If I try to do the same in a commandline, I get a result, but using FB_CROAK dies:
LC_ALL= LC_CTYPE="C.utf8" LANG=C.utf8 perl -wE'
use Devel::Peek;
use Data::Dumper;
use Encode;
use Mojo::File qw/ path /;
my $text_file = path(q{consoletest_finish-160.txt});
my $c = $text_file->slurp;
Dump $c;
my $txtdata = decode("UTF-8", $c);
Dump $txtdata;
$txtdata = decode("UTF-8", $c, Encode::FB_CROAK);'
SV = PV(0x55886f1d7ef0) at 0x55886f1f58a0
REFCNT = 1
FLAGS = (POK,IsCOW,pPOK)
PV = 0x55886f77ab50 "# Result:\n\224\200udisks2.service\n"\0
CUR = 28
LEN = 32
COW_REFCNT = 0
SV = PV(0x55886f1d8050) at 0x55886f5b00e8
REFCNT = 1
FLAGS = (POK,IsCOW,pPOK,UTF8)
PV = 0x55887019cc30 "# Result:\n\357\277\275\357\277\275udisks2.service\n"\0 [UTF8 "# Result:\n\x{fffd}\x{fffd}udisks2.service\n"]
CUR = 32
LEN = 40
COW_REFCNT = 0
utf8 "\x94" does not map to Unicode at /usr/lib/perl5/5.26.1/x86_64-linux-thread-multi/Encode.pm line 212.
However, using FB_CROAK in the openQA code does not change it to die, it still just returns undef.
But to make it behave like before should at least be easy.
Updated by tinita about 1 month ago
Ooohhh... now I can see it:
# OpenQA::Schema::Result::JobModules
use Mojo::Util 'decode';
while I was trying it out with Encode::decode
.
Mojo::Util::decode docs say:
Decode bytes to characters with Encode, or return "undef" if decoding
failed.
Updated by tinita about 1 month ago
https://github.com/os-autoinst/openQA/pull/6285 Improve reading of text_data in module results
Updated by tinita about 1 month ago
- Status changed from In Progress to Feedback
Updated by tinita about 1 month ago
- Status changed from Feedback to Resolved
https://github.com/os-autoinst/openQA/pull/6285 merged and deployed.
https://openqa.opensuse.org/tests/4912178#step/consoletest_finish/158 now shows: "Unable to decode consoletest_finish-160.txt."
The output in the file seems to be cut off, leading to broken unicode, so we cannot decode it.
Updated by favogt about 1 month ago
- Status changed from Resolved to Feedback
https://openqa.opensuse.org/tests/4912178#step/consoletest_finish/158 now shows: "Unable to decode consoletest_finish-160.txt."

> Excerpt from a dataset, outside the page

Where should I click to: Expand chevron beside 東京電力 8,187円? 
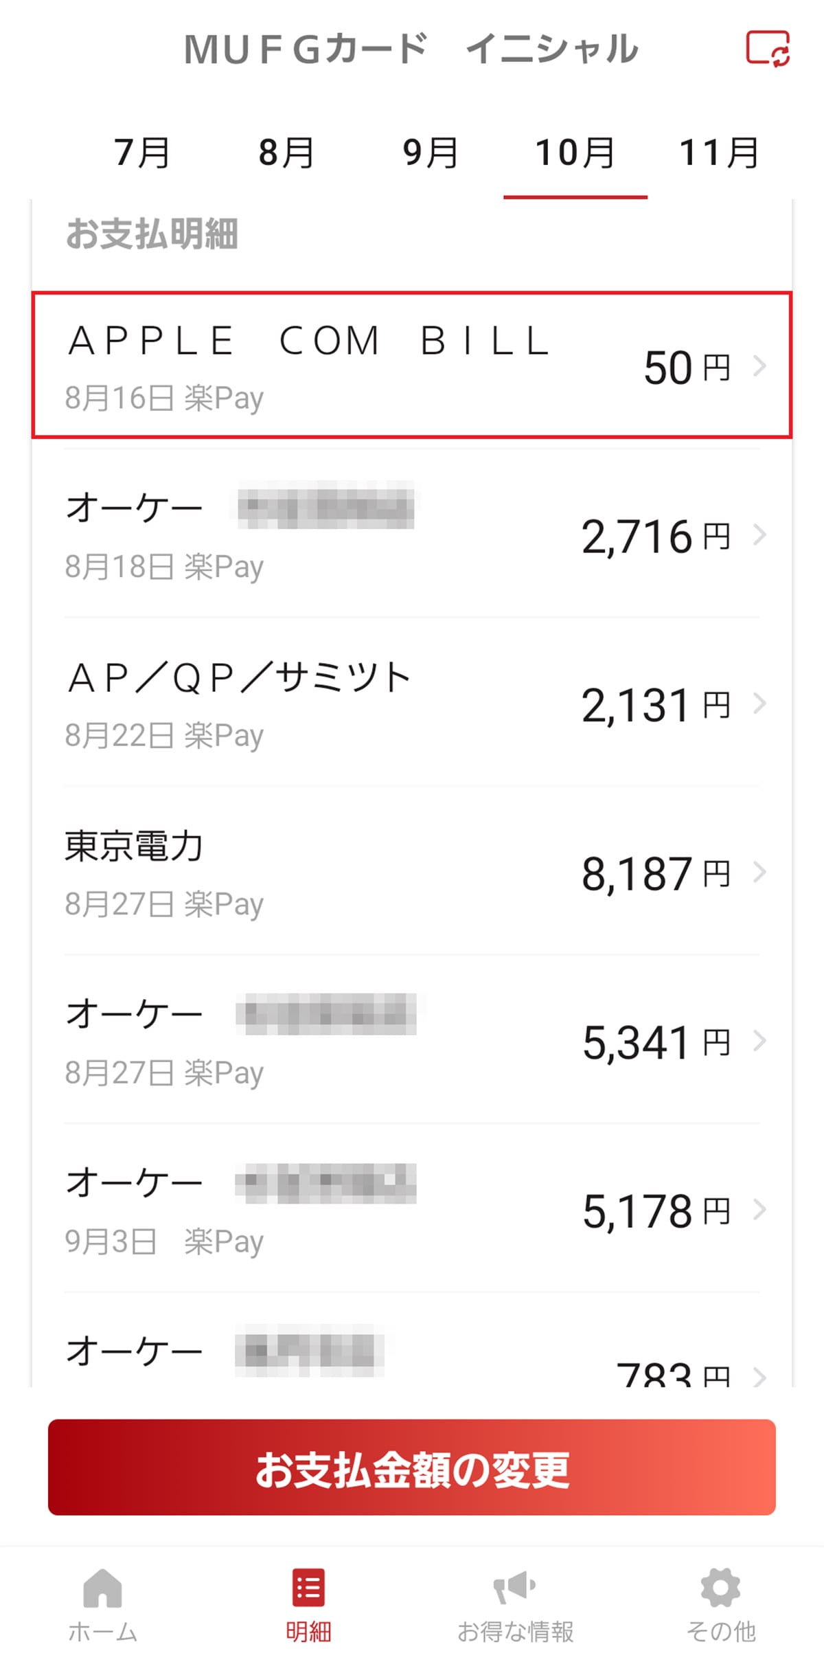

The output in the file seems to be cut off, leading to broken unicode, so we cannot decode it.
The reason for that is the 4096 B ring buffer in serial_screen.pm's read_until
. By default, record_output => 0
, which means that on a match only 4096 B are returned, which might severe a UTF-8 sequence.
IMO either:
- Call
wait_serial
withrecord_output => 1
inread_until
- Try to keep UTF-8 intact (can happen on both ends of the buffer)

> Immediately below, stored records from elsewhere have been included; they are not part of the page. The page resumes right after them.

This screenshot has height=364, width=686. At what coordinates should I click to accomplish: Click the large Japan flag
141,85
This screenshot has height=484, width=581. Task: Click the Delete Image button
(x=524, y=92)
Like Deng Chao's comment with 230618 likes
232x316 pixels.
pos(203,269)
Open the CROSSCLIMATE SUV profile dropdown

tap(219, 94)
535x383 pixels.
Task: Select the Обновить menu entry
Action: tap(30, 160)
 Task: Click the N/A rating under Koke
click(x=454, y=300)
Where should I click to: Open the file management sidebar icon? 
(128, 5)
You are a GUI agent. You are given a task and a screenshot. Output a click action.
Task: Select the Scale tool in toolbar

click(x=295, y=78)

- Handle UTF-8 decode errors gracefully by using replacement characters instead of failing to decode everything
The current state means that the output is not visible without digging through the corresponding full serial log.
Updated by tinita about 1 month ago
- Subject changed from Various job pages do not load due JS error size:S to Various job pages do not load due JS error
- Status changed from Feedback to New
- Assignee deleted (
tinita)
Updated by tinita about 1 month ago
- Category changed from Regressions/Crashes to Feature requests
Updated by tinita about 1 month ago
- Copied to action #178855: Handle broken unicode in files from wait_serial results added
Updated by tinita about 1 month ago
- Category changed from Feature requests to Regressions/Crashes
- Status changed from New to Resolved
- Assignee set to tinita
I actually coped it into a new ticket #178855, as the Javascript error was a regression, but the content of such files was never shown before.